Philip Ainslie

Canada Research Chair in Cerebrovascular Physiology in Health and Disease

Tier 2 - 2017-11-01
Renewed: 2016-05-01
The University of British Columbia
Canadian Institutes of Health Research


Research involves

Using sophisticated imaging techniques to unravel the mechanisms that regulate how the brain regulates its blood supply in healthy people and in those with disease.

Research relevance

This research will lead to the development of new diagnostic and treatment tools for disorders that are associated with impairment in brain blood flow.

Why the Brain Needs the Heart to Exercise

About 80 per cent of all deaths in Canada are associated with heart or brain dysfunctions. While such dysfunctions frequently overlap, surprisingly little is known about the linkages between changes in heart and brain function, especially during aging and related diseases such as strokes, dementia, and Alzheimer’s disease.

Enter Dr. Phil Ainslie, Canada Research Chair in Cerebrovascular Physiology in Health and Disease, who is using sophisticated imaging techniques and other approaches to provide insight into brain function during aging and in selected diseases.

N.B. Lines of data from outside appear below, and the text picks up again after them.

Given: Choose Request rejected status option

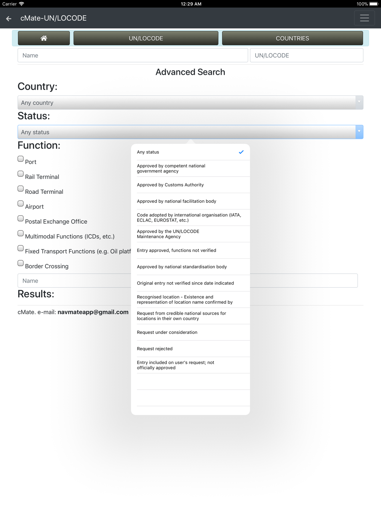Looking at the screenshot, I should (191, 349).
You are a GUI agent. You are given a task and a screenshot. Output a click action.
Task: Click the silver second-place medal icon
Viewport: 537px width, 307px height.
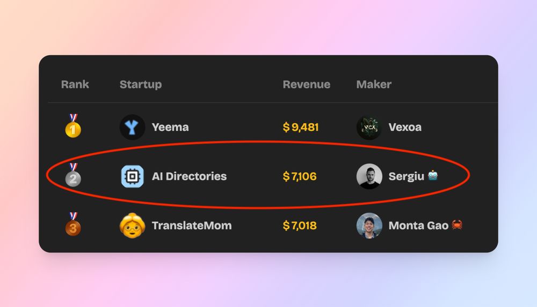tap(73, 175)
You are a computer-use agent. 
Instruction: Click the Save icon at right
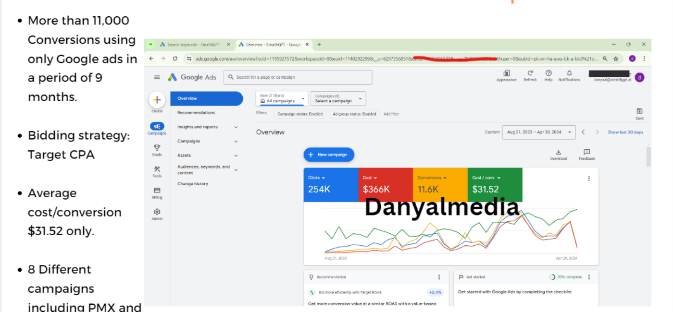(x=639, y=111)
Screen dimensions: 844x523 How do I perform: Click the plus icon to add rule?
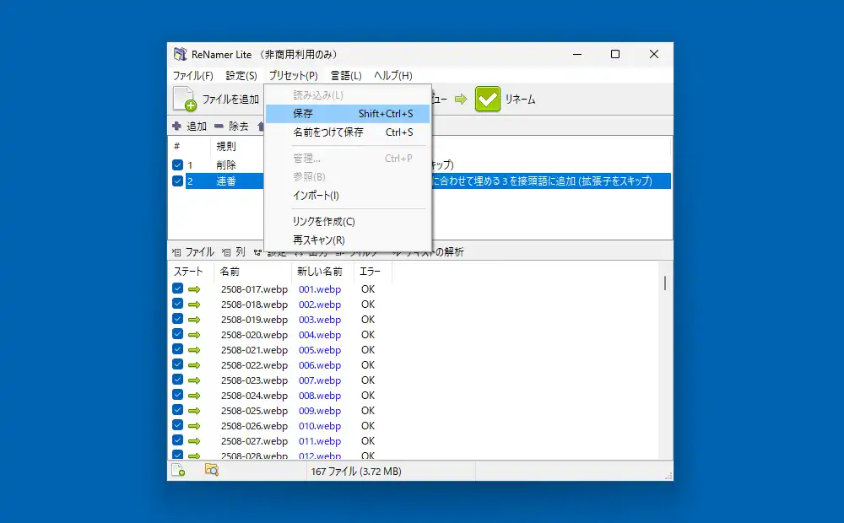click(176, 127)
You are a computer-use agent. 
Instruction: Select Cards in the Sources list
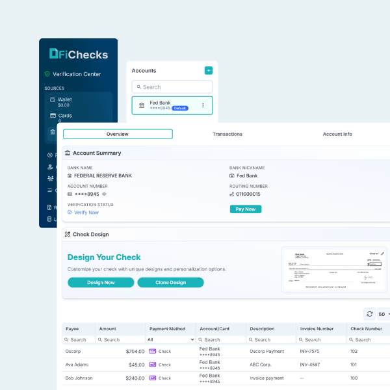click(64, 116)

Ainslie is also assessing how exercise programs can offset declines in brain function. Regular aerobic exercise is already associated with a reduced future risk of heart disease and there is an urgent need for cost-effective interventions that can slow down or prevent normal brain aging and cognitive decline such as dementia.

He believes that by promoting healthy heart function, exercise can diminish disease burden in the brain.

Ainslie’s work will go a long way toward answering why the brain needs the heart to exercise.